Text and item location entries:

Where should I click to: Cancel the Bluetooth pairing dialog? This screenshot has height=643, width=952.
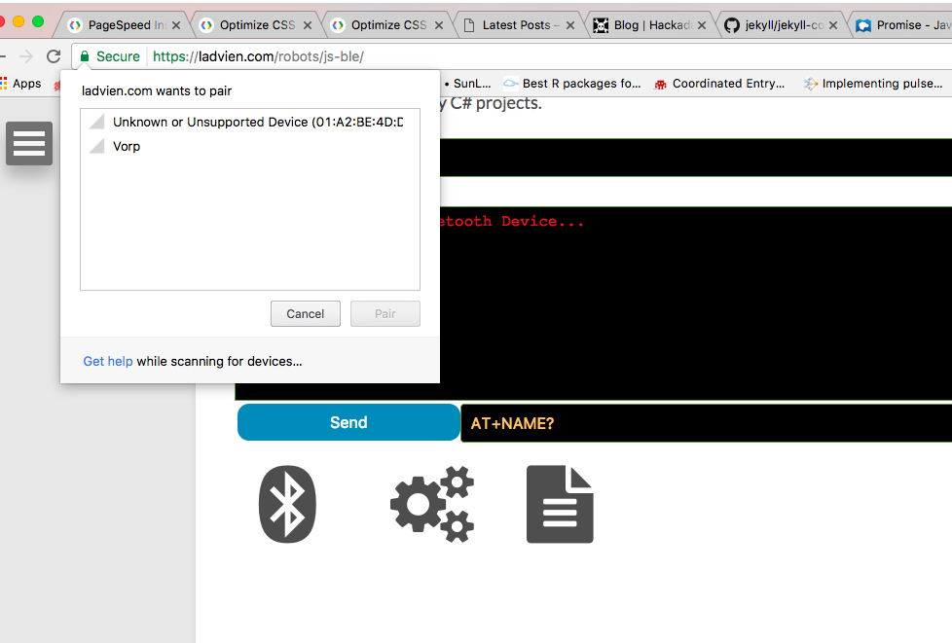tap(305, 313)
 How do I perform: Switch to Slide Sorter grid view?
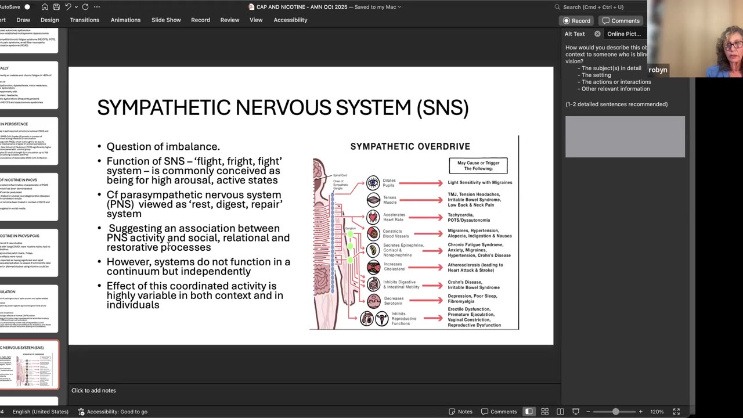point(544,412)
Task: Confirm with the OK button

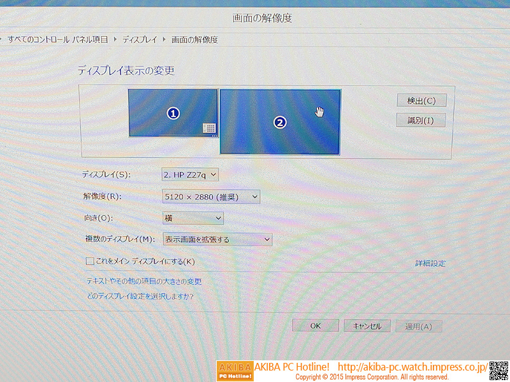Action: [316, 326]
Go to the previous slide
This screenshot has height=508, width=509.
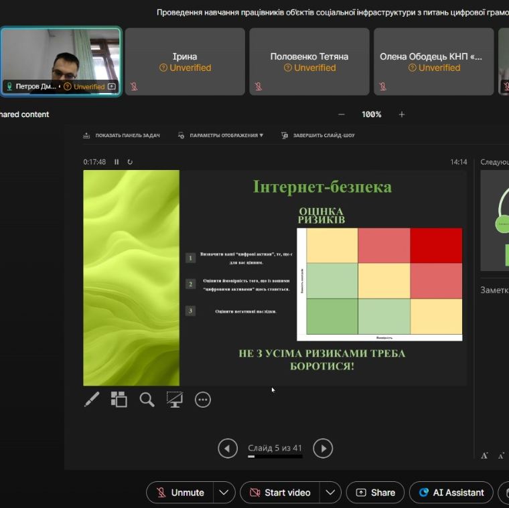coord(228,448)
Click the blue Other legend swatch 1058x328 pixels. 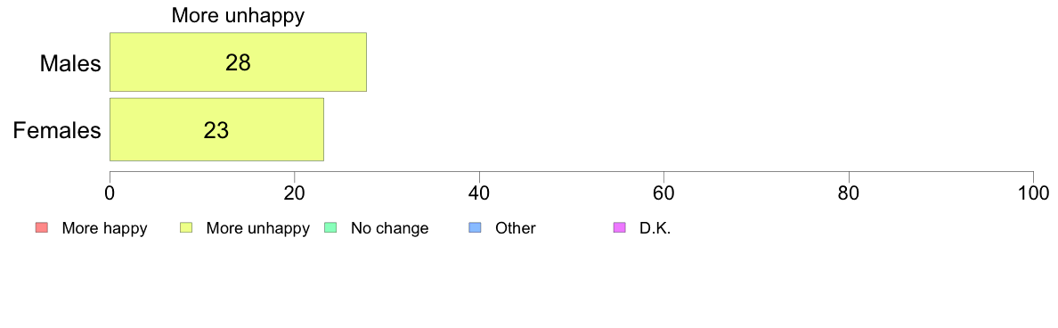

[WHAT YOU SHOULD DO]: Swap "button" for "control" in the stretch from the line containing "How do I perform: Switch" through the end of the records, and write that stretch out again with everything else unchanged. Leave the pictures out of your answer.

[CORRECT RESPONSE]:
 How do I perform: Switch to Slide Sorter grid view?
point(544,412)
Task: Confirm with the OK control

Action: [316, 326]
Go to the previous slide
This screenshot has height=508, width=509.
coord(228,448)
Click the blue Other legend swatch 1058x328 pixels. 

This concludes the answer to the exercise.